The result is that the mail is a very heavy one, and is the result, in some cases, of work that I have had in hand as a side issue for several months.

The material that I refer to particularly is as follows. A long memorandum on ‘The Economic Impact of America’ that I have put together in spare time over the last few months; a Set of 12 sheets of curves in which I have tried to show the more important Australian statistics in graphic and comparable form; a set of curves showing in the mass and in detail the trend of Australian trade with America and Canada. If you think fit to let the Commonwealth Statistician see these two sets of curves, I would be most interested to hear in due course what he has to say about them.

I would very much like to have your authority to take from two to three weeks’ leave from December 16th, as I have had only a week during this year. We give up the short lease we have had of our house on that date, and propose to park the baby and nurse on a relative and go to Switzerland.

I am, Yours sincerely R.G. CASEY

P.S. I enclose cutting showing that Haden Guest [7] has plans for your future.
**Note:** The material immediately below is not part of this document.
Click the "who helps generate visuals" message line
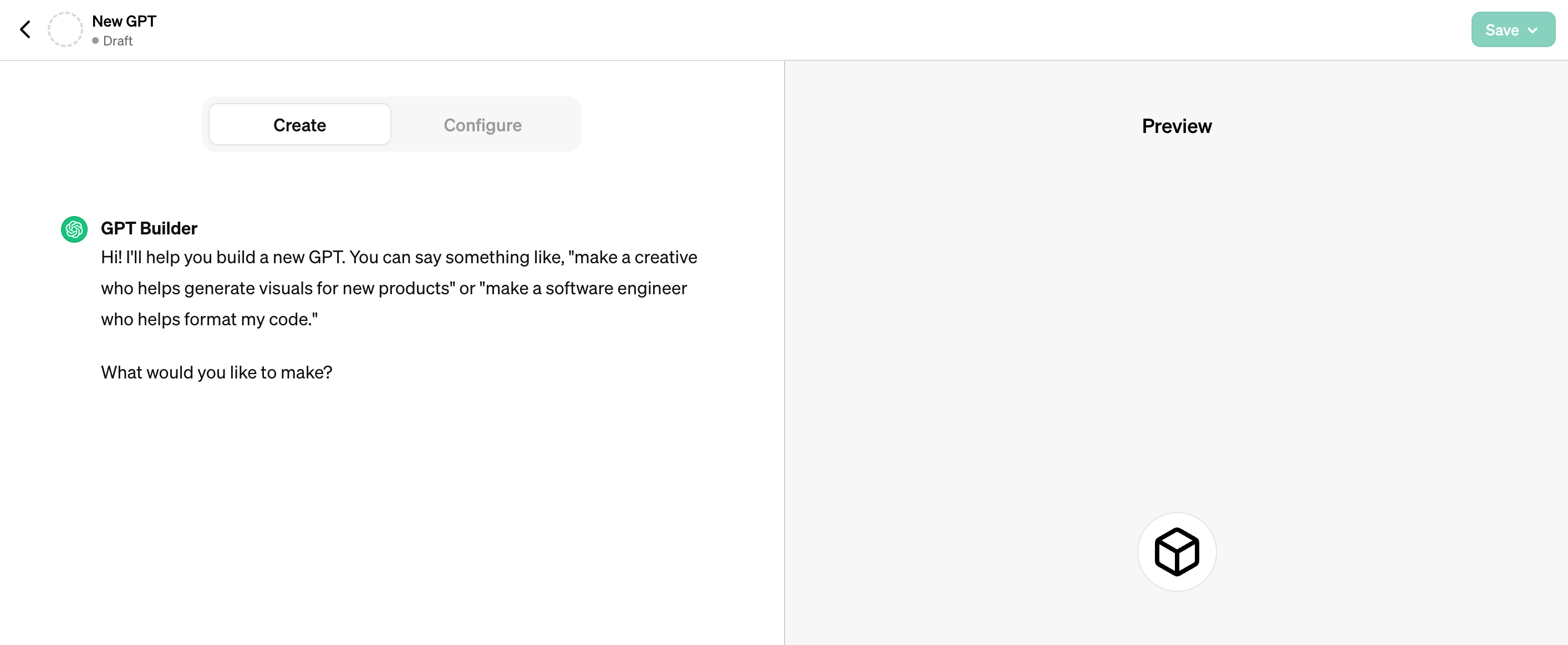Viewport: 1568px width, 645px height. [394, 289]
_1 Leopold Amery, Secretary for the Colonies and for Dominion Affairs.

2 Sir Harry Batterbee, Assistant Secretary at the Dominions Office.

3 Admiral Sir Frederick Field, Commander-in-Chief, Mediterranean Fleet.

4 Field became First Sea Lord in succession to Madden in July 1930, for a three-year term which saw the Invergordon Mutiny of 1931. Still passed over in 1934, Keyes became a Conservative M.P., helped to bring down the Chamberlain Government in 1940, returned to active service and was elevated to the peerage as Lord Keyes in 1945. In the incident noted by Casey, Keyes had allowed a squabble between two senior officers at Malta over a disciplinary issue to become public: one, Captain Kenneth Dewar, was promoted to Rear Admiral and retired in 1929, the other, Commander Charles Daniel, survived to become Vice-Admiral and Third Sea Lord in 1945.

5 Sir Edward Harding, Assistant Under-Secretary at the Dominions Office, and Marjorie, daughter of Henry Huxley, were married the following year.

6 Robert Barrington-Ward became editor of The Times in 1941.

7 Leslie Haden Guest was a surgeon, politician (Labour M.P. 1923- 27) and a prolific writer; a British Commonwealth enthusiast.